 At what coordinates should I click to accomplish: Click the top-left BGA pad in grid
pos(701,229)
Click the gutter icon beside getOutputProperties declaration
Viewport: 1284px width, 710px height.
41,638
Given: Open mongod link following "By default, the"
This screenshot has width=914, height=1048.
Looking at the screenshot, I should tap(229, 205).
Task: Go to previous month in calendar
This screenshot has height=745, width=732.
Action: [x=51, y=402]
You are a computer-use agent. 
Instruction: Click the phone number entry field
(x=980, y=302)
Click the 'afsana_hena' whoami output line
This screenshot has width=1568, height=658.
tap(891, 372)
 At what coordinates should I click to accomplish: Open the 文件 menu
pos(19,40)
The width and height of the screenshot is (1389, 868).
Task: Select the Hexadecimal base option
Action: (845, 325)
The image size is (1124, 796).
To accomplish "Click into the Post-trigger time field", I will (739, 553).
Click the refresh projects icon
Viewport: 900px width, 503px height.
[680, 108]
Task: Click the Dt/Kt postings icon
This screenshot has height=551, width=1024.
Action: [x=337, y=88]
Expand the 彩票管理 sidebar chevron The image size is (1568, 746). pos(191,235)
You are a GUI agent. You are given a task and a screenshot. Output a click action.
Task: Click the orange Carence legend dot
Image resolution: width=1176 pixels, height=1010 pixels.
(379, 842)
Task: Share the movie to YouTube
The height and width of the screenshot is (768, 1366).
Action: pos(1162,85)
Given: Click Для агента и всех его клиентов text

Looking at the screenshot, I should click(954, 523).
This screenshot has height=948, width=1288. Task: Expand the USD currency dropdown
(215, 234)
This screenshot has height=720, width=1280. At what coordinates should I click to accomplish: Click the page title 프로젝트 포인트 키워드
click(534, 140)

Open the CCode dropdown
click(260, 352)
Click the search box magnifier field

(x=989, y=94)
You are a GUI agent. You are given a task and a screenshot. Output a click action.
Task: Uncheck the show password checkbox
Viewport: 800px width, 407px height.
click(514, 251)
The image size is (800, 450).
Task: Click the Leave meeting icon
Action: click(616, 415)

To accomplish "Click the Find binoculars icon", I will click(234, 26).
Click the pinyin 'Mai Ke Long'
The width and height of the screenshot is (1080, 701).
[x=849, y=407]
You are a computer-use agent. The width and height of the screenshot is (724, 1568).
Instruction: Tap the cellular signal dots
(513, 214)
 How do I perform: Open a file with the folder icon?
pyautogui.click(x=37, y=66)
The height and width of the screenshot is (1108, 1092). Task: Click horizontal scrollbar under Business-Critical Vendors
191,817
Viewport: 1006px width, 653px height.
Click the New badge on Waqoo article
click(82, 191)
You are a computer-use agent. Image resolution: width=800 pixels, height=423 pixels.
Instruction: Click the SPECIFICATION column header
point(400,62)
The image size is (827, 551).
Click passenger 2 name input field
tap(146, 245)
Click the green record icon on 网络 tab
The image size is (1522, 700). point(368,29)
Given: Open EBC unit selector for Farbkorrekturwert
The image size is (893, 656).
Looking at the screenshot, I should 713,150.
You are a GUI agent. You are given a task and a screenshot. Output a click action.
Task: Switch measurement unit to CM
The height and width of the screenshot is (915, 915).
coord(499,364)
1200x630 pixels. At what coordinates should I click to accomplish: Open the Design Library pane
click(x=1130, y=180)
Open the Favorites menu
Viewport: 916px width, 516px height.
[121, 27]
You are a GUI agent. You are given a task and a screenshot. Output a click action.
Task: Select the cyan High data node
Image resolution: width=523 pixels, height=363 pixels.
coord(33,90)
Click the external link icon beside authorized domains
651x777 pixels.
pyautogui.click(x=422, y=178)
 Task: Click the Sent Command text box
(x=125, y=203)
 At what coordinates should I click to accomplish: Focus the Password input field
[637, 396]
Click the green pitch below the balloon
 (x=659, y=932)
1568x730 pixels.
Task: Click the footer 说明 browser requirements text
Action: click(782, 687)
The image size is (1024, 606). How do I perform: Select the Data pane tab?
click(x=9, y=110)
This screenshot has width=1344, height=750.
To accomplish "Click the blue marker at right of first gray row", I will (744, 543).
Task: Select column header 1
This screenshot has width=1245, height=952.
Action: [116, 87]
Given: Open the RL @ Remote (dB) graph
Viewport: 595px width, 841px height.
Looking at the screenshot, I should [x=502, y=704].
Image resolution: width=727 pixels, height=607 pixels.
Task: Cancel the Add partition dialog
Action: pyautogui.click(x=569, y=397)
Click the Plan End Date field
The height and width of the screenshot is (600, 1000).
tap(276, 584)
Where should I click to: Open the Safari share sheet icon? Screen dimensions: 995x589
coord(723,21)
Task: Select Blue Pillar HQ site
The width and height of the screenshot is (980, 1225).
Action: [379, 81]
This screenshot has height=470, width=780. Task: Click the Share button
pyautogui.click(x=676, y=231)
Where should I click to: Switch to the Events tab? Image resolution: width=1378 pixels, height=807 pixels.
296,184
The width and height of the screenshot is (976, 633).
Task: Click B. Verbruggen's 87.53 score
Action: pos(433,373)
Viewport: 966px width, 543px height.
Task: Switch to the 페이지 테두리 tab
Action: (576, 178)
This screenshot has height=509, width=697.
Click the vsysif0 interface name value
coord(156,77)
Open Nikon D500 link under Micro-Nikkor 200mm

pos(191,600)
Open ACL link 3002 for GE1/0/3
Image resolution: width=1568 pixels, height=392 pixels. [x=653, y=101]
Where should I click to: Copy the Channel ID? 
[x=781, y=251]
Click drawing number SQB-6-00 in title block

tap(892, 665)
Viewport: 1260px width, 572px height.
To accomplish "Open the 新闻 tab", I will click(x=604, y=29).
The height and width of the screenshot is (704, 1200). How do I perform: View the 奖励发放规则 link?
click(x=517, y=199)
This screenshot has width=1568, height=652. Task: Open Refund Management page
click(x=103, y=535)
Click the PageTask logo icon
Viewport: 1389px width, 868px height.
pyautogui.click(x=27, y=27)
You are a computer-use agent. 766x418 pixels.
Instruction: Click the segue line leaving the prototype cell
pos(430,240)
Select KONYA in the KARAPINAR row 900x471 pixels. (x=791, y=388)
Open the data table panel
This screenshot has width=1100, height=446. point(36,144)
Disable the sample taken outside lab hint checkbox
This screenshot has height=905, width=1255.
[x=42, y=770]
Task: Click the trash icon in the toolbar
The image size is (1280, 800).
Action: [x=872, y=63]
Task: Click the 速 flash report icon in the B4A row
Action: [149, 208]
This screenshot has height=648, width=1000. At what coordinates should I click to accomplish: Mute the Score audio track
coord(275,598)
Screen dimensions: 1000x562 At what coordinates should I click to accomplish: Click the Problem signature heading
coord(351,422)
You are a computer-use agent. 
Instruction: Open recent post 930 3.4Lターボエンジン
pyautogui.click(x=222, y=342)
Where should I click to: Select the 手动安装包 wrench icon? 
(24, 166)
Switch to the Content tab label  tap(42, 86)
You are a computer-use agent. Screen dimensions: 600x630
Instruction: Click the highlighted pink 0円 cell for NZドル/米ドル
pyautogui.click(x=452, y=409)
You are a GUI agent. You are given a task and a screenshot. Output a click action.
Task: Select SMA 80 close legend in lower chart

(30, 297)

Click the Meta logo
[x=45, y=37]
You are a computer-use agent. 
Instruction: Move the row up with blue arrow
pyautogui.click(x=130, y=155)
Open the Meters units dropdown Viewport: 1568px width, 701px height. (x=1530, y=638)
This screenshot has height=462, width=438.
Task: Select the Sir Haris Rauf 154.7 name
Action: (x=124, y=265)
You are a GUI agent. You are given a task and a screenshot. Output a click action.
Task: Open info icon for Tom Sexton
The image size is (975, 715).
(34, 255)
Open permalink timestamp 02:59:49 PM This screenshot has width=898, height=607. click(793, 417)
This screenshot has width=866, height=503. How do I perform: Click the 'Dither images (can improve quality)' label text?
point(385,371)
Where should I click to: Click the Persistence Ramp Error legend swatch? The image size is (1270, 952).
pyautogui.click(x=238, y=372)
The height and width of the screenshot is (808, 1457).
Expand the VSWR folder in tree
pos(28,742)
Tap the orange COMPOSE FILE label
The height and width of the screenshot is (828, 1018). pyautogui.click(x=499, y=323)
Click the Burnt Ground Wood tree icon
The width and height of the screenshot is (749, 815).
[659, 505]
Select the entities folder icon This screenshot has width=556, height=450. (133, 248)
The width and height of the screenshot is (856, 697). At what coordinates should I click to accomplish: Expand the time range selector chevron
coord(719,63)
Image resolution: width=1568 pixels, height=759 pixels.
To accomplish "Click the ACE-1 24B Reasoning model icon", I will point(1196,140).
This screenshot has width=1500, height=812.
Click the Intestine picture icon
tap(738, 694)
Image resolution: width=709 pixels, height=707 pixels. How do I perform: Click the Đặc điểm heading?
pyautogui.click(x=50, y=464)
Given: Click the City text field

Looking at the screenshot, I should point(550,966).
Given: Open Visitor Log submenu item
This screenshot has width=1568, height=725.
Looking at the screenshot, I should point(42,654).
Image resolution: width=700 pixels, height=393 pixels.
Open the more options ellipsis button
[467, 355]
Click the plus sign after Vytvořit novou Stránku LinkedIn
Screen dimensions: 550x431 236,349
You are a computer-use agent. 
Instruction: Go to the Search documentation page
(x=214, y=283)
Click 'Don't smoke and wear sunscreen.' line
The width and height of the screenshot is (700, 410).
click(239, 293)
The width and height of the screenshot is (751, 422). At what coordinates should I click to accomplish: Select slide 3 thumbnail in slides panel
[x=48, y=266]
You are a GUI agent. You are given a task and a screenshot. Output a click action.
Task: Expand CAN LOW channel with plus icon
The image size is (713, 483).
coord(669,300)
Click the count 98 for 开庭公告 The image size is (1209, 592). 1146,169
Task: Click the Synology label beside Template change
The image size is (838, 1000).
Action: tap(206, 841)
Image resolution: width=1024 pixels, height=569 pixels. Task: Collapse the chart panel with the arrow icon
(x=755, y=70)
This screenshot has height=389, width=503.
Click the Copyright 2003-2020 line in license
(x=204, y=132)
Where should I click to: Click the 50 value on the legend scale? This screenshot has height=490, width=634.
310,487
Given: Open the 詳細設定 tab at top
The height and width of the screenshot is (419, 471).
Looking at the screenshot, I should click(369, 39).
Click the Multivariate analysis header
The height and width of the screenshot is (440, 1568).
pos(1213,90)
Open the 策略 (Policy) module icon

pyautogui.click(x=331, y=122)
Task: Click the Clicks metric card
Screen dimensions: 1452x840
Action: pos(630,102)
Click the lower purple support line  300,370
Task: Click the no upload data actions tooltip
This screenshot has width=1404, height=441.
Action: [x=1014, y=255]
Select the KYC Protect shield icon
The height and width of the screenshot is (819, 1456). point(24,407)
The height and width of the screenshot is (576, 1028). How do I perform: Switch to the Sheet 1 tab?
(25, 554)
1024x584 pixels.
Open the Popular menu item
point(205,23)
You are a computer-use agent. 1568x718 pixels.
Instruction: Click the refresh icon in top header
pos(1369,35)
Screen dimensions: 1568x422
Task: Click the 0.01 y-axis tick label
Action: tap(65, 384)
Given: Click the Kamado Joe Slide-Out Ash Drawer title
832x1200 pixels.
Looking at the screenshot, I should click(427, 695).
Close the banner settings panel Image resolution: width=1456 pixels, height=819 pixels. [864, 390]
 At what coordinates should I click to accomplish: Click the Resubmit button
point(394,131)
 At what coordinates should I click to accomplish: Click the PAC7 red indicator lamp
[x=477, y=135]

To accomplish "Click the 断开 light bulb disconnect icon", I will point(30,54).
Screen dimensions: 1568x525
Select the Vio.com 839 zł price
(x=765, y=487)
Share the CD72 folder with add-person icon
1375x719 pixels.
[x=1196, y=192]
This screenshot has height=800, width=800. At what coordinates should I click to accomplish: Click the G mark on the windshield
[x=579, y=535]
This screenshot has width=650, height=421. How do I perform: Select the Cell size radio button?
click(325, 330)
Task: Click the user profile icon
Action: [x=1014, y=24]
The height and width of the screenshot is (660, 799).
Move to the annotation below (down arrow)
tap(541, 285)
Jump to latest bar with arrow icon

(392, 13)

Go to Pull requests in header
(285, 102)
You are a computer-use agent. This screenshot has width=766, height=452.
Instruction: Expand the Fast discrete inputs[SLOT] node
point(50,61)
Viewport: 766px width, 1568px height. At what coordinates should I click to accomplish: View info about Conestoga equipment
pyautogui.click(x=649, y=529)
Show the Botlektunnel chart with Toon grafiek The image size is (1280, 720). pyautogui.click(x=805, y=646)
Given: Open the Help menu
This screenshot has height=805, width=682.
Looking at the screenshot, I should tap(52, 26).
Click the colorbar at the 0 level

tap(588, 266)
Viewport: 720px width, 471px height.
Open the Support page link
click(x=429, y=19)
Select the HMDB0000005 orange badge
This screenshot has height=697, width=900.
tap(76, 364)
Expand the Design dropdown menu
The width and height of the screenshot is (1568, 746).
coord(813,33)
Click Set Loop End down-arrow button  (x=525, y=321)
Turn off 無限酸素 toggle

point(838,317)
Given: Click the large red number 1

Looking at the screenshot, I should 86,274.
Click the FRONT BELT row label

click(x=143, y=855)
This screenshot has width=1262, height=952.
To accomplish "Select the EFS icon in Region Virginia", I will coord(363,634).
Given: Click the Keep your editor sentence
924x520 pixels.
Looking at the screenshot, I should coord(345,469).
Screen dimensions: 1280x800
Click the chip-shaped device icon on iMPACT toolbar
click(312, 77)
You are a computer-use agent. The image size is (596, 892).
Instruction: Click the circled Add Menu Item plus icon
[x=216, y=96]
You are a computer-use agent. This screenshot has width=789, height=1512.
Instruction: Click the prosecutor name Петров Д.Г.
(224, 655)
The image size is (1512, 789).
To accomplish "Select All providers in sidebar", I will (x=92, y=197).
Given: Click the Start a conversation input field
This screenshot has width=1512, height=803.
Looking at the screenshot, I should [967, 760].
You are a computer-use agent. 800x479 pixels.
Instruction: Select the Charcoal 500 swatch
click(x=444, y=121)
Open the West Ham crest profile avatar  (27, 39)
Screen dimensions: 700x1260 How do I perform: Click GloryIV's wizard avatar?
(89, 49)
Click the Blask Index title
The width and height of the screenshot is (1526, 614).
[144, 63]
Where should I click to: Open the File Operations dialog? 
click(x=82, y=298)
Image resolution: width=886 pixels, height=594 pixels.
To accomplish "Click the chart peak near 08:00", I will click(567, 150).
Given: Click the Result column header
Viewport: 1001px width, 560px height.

■ ■ ■ ■ ■ ■ ■

ACTION ITEM —
Say how many lines in the records include the string "checkbox", giving the figure by itself.

FINISHED TASK —
2